坪内祐三氏が雑誌『GORO』を回顧 「連載が充実していた」

NEWSポストセブン / 2012年5月3日 16時0分

 18年間続いた男性向け雑誌『GORO』に対する思い出は、読者の年代によってさまざまだろう。この人の場合は、高校・大学生だった1970年代後半が「『GORO』の時代」だった。自他共に認める“雑誌小僧”であり、『私の体を通り過ぎていった雑誌たち』の著書もある評論家の坪内祐三氏が懐かしの『GORO』を回顧する。

 * * *
『GORO』が創刊されたのは昭和四十九(一九七四)年六月、ちょうど私が高校に入学したばかりの頃だ。

 まさにジャストミートな年齢だ。

 しかしその手の雑誌に奥手だった私はようやく『平凡パンチ』や『週刊プレイボーイ』を買い始めたばかりで、創刊年にリアルタイムで『GORO』を買った記憶はない(のちに古本屋で四~五冊買った)。

 だから私が『GORO』を買うようになったのは翌一九七五年のことだ。特に表紙が篠山紀信になり、それに連動して「激写」が始まってからは毎号のように買った。

 そう、『GORO』と言えば、激写だった。いわゆるヌードグラビアと違って、もっと自然体で、時にはスターも登場する(しかしその多くはセミヌードだった)激写は私たち高校生に大人気だった(私が今でもよく憶えているのは、高校二年の時の同級生のT君が南沙織の大ファンで、南沙織が表紙の号つまり「激写」されている号を見て、脱いでいたらどうしよう、と買うのを付き合わされて一緒に頁を開き、脱いでいないのを確認し、ほっとした彼の表情だ)。
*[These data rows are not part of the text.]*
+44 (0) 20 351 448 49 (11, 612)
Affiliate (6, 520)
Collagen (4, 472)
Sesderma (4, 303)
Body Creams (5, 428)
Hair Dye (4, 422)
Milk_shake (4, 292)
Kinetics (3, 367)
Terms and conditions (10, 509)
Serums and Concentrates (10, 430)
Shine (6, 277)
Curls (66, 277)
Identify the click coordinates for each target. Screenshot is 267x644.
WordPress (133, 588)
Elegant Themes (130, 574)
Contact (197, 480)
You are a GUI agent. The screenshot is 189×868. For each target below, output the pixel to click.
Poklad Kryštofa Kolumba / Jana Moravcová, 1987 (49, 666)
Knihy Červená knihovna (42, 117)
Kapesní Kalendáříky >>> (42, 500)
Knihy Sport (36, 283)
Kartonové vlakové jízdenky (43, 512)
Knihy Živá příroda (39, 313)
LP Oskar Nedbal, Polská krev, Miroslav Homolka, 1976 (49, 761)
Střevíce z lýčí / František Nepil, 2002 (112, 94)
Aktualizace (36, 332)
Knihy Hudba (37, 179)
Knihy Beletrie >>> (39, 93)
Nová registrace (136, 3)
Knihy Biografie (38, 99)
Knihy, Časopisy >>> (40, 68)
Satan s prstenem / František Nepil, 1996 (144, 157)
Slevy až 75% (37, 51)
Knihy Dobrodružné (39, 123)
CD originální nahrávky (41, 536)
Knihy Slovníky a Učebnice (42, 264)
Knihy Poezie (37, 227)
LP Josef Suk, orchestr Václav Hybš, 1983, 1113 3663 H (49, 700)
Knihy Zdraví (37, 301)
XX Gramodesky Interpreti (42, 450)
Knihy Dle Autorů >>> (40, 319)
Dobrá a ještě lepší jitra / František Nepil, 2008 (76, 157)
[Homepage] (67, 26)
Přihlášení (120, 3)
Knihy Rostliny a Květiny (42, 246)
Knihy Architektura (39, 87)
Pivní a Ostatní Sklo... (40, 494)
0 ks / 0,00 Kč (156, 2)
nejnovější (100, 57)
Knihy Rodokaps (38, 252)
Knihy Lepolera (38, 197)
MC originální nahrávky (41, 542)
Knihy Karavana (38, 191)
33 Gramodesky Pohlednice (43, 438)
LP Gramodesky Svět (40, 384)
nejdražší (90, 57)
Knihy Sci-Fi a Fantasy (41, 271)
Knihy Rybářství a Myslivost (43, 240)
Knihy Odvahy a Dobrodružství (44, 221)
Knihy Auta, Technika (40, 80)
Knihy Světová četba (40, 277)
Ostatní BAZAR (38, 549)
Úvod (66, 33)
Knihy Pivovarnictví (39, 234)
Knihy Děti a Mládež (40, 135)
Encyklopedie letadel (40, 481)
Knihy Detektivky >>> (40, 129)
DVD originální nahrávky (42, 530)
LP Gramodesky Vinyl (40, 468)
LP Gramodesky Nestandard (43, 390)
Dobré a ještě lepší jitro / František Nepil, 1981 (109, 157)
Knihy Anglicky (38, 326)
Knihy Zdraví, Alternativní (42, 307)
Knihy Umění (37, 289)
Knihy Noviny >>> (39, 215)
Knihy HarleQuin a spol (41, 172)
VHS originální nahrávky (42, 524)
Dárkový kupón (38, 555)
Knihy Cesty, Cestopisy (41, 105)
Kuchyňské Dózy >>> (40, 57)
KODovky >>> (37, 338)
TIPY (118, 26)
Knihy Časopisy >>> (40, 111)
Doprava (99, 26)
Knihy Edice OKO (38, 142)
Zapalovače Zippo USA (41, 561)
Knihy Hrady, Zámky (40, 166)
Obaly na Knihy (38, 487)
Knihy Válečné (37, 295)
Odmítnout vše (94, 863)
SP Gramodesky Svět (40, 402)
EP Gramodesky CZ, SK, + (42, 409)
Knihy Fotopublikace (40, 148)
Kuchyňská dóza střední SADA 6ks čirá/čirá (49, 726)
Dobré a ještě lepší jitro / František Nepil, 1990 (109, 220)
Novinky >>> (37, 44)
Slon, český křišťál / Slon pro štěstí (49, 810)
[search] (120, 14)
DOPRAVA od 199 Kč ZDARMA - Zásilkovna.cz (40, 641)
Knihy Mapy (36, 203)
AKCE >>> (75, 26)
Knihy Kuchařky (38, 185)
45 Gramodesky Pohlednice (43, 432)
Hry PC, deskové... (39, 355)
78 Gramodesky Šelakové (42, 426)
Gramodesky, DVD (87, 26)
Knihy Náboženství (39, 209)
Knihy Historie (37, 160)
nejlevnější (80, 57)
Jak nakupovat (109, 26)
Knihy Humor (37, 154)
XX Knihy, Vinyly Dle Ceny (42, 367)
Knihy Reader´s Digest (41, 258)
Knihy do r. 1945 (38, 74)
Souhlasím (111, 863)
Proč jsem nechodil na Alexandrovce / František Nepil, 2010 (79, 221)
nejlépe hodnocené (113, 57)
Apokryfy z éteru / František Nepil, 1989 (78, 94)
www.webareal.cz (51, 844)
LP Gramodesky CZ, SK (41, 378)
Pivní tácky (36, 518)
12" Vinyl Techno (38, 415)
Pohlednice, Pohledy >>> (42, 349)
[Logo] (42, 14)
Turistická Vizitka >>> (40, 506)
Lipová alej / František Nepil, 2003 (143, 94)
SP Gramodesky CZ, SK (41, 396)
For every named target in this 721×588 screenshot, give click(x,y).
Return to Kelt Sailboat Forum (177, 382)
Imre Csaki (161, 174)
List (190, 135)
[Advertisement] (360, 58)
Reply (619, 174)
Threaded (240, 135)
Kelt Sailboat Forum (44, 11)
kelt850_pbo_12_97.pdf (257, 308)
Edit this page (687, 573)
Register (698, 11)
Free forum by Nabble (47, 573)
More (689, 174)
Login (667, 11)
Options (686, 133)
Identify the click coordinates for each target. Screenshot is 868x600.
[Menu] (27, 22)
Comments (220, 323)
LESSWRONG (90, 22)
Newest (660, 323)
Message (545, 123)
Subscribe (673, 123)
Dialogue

 紀信激写のツートップは山口百恵とアグネス・ラムでどちらも十回以上登場したのではないか。

 それに続くのが水沢アキだが、激写のもう一つ大きな流れに“美少女シリーズ”がある。つまり“普通の女のコ”たちが登場するシリーズだ。村山くみ子、秋山ゆかりなどという名前がすぐに出てくる。

 しかし実は『GORO』の最大の魅力は(少なくとも私にとって)、読み物頁にあった。まず連載が充実していた。

 例えば創刊号から連載されていた山口瞳の「礼儀作法」(および「続・礼儀作法」)。この連載は祥伝社のNON BOOKから刊行され、集英社文庫に入り、それから二十年以上のち平成十二(二〇〇〇)年、新潮文庫に収録され、遅れてきたベストセラーとして話題になった(十代の時に激写目当てで『GORO』を買っていた人たちがこの連載も読み――つまり頭のどこかにすりこまれ――四十代になって改めて読み通したいと思ったのかもしれない)。